→ EXERCISE AIM
Extend the text on the seniors' poll about Medicare drug price negotiation, starting after its final sentence.

Poll: Seniors Would Cross Party Lines to Vote for Candidates Who Support Medicare Drug Price Negotiation

WASHINGTON -

More than 70 percent of voters over age 65 say they would be more likely to vote for a candidate who favors allowing Medicare to negotiate with drug corporations to lower prescription drug prices, including strong majorities across party lines, according to a new poll released today by the Alliance for Retired Americans.

An 87% majority of voters over age 65 favor allowing Medicare to negotiate drug prices, including 48% who are strongly in favor. Among Democratic seniors, 89% are in favor, as are 87% of Republican seniors and 81% of independent seniors. Voters over the age of 65 in rural areas (84%) favor the proposal with strong intensity as well. The poll was conducted by Lake Research Partners.

“The findings have major implications for both Democrats and Republicans in the 2022 midterm elections,” said Richard Fiesta, executive director of the Alliance for Retired Americans. “Americans pay the highest prices in the world for prescription drugs, and they want lawmakers to take action now to lower the amount they pay at the pharmacy counter. This poll confirms that high drug prices are a top-of-mind issue for seniors when making voting decisions.”

Voters over the age of 65 are the most consistent voters, especially in midterm elections. In both 2020 and 2018 more than a quarter of all votes cast were by people over the age of 65. In the 2018 midterm elections, 66% of all registered seniors turned out to vote, and in 2020 senior turnout was 74.5%, the highest percentages of any age group.

Dataset entries:

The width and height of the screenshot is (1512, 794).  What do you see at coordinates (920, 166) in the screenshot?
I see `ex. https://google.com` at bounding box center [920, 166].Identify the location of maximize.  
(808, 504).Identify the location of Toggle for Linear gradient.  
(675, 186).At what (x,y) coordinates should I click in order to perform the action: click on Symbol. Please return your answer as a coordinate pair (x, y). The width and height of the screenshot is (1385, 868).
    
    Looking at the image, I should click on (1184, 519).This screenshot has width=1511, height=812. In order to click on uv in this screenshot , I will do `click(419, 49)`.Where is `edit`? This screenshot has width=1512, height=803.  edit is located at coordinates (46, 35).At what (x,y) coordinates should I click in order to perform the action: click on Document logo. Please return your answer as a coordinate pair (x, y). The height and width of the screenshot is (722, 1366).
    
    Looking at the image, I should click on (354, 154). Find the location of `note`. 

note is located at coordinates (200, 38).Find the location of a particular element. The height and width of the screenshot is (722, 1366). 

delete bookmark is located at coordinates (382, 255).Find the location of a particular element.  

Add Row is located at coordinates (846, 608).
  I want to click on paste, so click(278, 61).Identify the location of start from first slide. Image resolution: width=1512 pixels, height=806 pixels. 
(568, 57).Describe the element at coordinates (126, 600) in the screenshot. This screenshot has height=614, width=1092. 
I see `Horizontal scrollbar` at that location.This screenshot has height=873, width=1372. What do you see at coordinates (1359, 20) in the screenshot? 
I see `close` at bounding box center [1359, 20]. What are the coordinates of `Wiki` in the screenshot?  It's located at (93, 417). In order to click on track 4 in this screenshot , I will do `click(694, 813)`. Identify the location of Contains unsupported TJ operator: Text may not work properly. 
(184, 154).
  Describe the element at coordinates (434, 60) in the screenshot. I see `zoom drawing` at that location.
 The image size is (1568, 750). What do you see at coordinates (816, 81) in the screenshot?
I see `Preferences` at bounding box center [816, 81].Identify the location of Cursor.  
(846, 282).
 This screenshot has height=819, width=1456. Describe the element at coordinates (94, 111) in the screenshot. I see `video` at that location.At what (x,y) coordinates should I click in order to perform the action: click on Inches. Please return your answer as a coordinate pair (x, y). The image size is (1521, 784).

→ RESPONSE TO THE TASK
“The 2022 midterm electorate will have an outsized senior vote. This poll highlights a risk and an opportunity for elected officials and candidates,” Fiesta continued. “Even in today’s polarized political environment, a significant percentage of senior voters of both parties would cross party lines over this issue.”

The poll found:

  • If a Democratic candidate favored allowing Medicare to negotiate with prescription drug corporations to lower prescription drug prices, 51% of seniors would be more likely to vote for them, including 78% of Democrats, 35% of independents, and even 31% of Republicans. Half of Republicans (51%) say it would make no difference in their vote, and 9% say they are unsure.
  • Further, if a Democratic candidate opposed allowing Medicare to negotiate with prescription drug corporations to lower prescription drug prices, 55 percent of seniors would be less likely to vote for them, including a 60 percent majority of Democratic seniors, 53 percent of Republican seniors, and 49 percent of independent seniors.

A majority of senior voters support using the savings from Medicare drug price negotiation to expand Medicare coverage to include hearing, dental, and vision benefits. Fifty-six percent of poll respondents said that savings from lower drug prices should be used to expand Medicare benefits, versus 15% who said it should be invested in public research into new treatments and cures and 9% who chose lowering Medicare’s eligibility age to 60.

Across party lines, 86% of seniors have favorable views toward Medicare. However, just 46% say Medicare is doing an excellent or good job in dealing with prescription drug prices.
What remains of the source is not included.